Select all lines holding the word "Przejdź" from the entries that follow.

── Entries provided

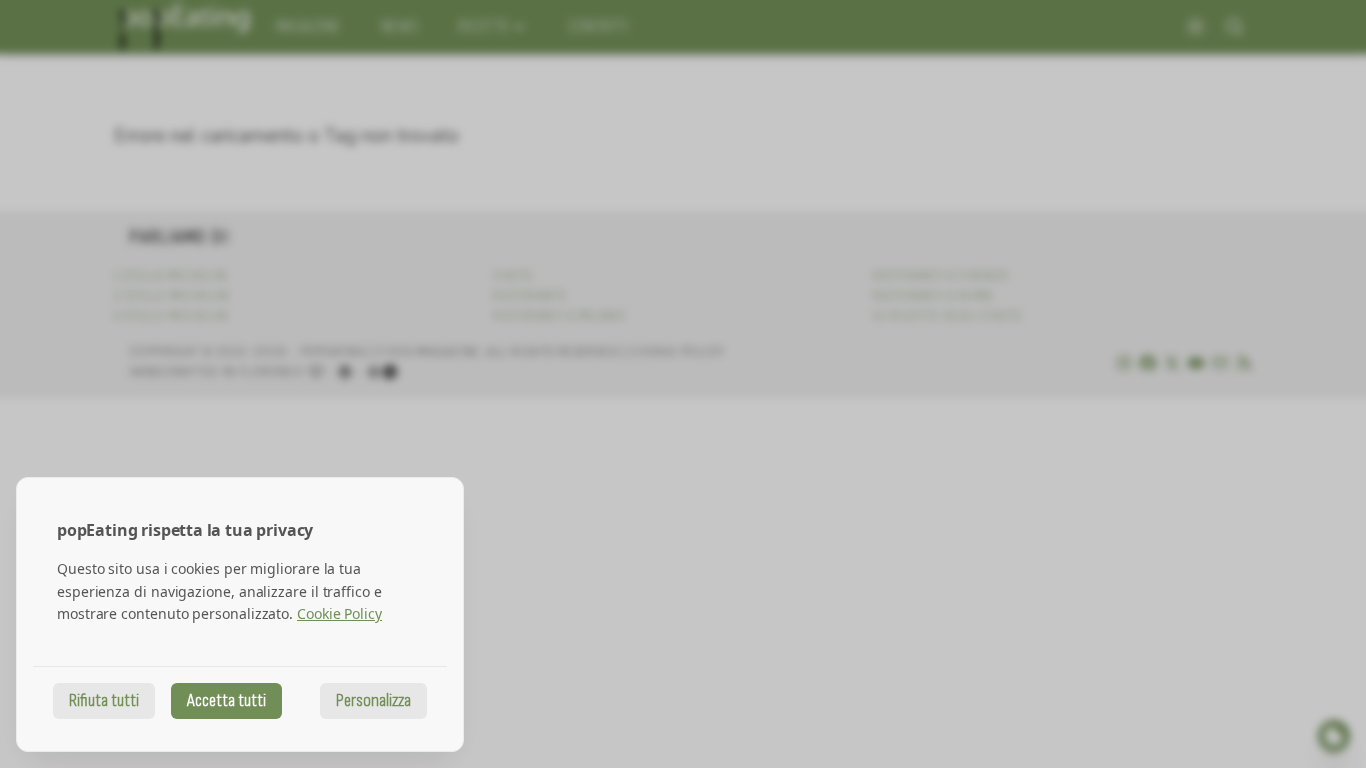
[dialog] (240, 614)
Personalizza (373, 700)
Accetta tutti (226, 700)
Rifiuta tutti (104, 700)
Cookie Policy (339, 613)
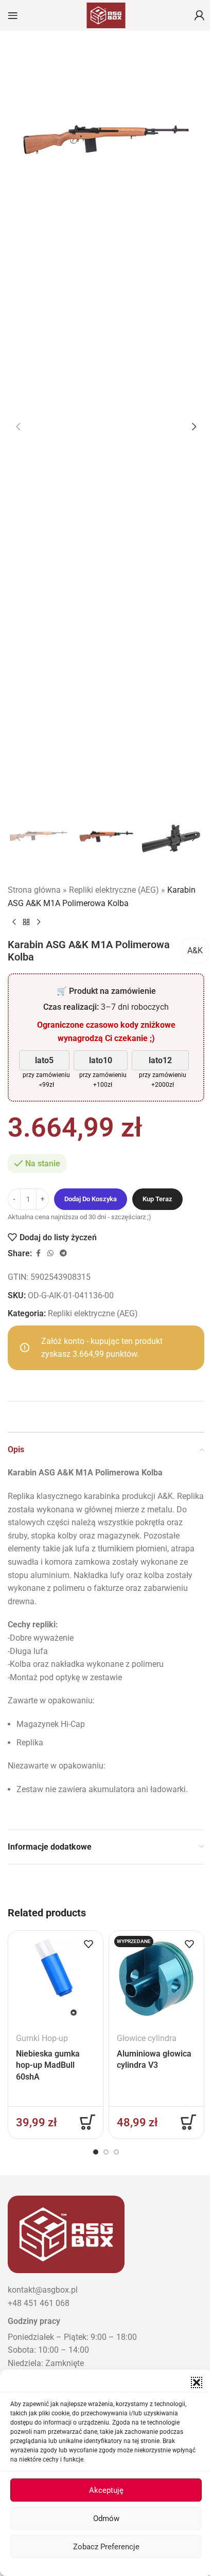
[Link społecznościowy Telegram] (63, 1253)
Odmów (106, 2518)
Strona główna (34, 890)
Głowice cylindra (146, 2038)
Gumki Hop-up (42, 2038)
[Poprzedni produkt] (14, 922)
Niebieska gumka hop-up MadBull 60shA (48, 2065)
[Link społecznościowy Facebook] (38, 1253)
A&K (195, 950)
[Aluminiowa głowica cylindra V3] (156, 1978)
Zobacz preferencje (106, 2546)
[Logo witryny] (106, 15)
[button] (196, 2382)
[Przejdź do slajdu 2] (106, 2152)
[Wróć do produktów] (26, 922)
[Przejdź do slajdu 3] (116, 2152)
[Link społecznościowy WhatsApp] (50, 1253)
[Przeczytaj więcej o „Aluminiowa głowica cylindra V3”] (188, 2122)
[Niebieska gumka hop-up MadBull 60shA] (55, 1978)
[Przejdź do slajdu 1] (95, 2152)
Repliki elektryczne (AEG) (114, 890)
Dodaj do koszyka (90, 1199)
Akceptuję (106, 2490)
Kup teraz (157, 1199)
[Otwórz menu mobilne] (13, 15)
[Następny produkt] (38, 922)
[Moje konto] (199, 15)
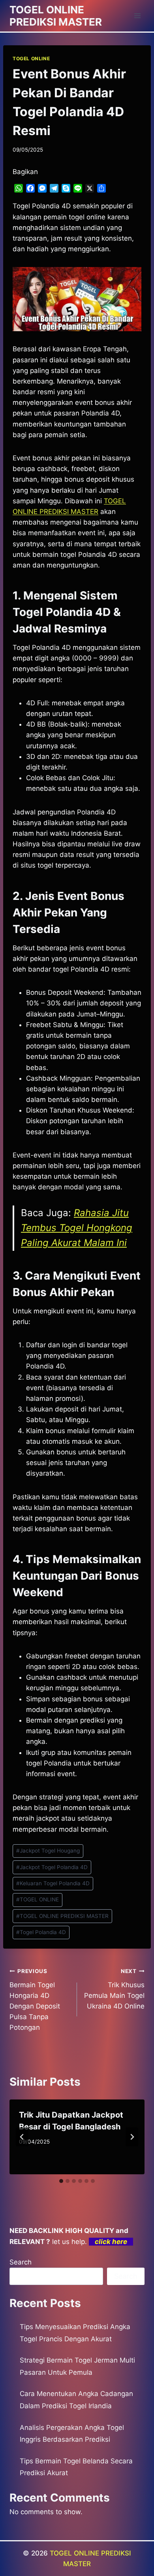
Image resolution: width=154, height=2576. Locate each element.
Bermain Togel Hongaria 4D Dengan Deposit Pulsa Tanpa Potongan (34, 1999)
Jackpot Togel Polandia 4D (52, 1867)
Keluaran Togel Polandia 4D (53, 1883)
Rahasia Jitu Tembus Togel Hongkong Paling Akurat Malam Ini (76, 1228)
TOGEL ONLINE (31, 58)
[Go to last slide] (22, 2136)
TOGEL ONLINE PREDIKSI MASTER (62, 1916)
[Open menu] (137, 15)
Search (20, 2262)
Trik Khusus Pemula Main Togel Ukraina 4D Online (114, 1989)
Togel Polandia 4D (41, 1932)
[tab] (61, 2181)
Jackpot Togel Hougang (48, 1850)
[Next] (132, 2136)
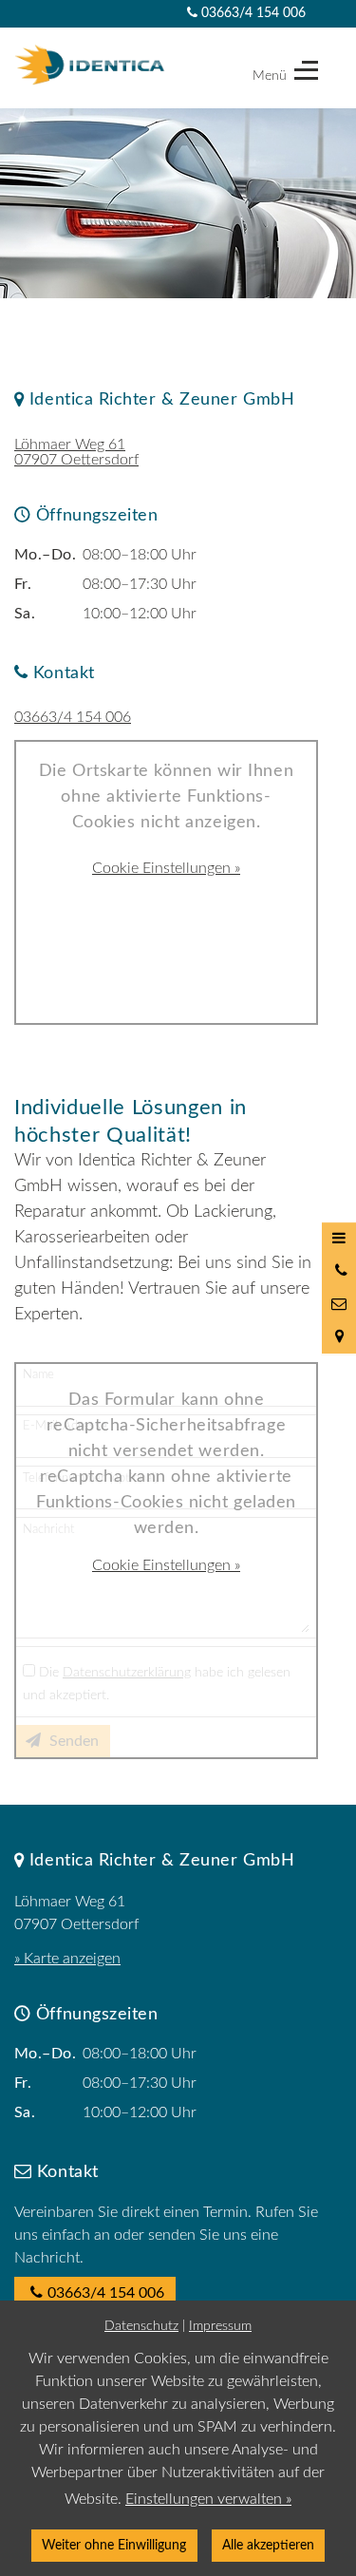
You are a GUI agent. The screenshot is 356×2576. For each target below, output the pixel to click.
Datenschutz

────

Task solution ▸
[Przejdź do slajdu 2] (106, 2152)
[Przejdź do slajdu 3] (116, 2152)
[Przejdź do slajdu 1] (95, 2152)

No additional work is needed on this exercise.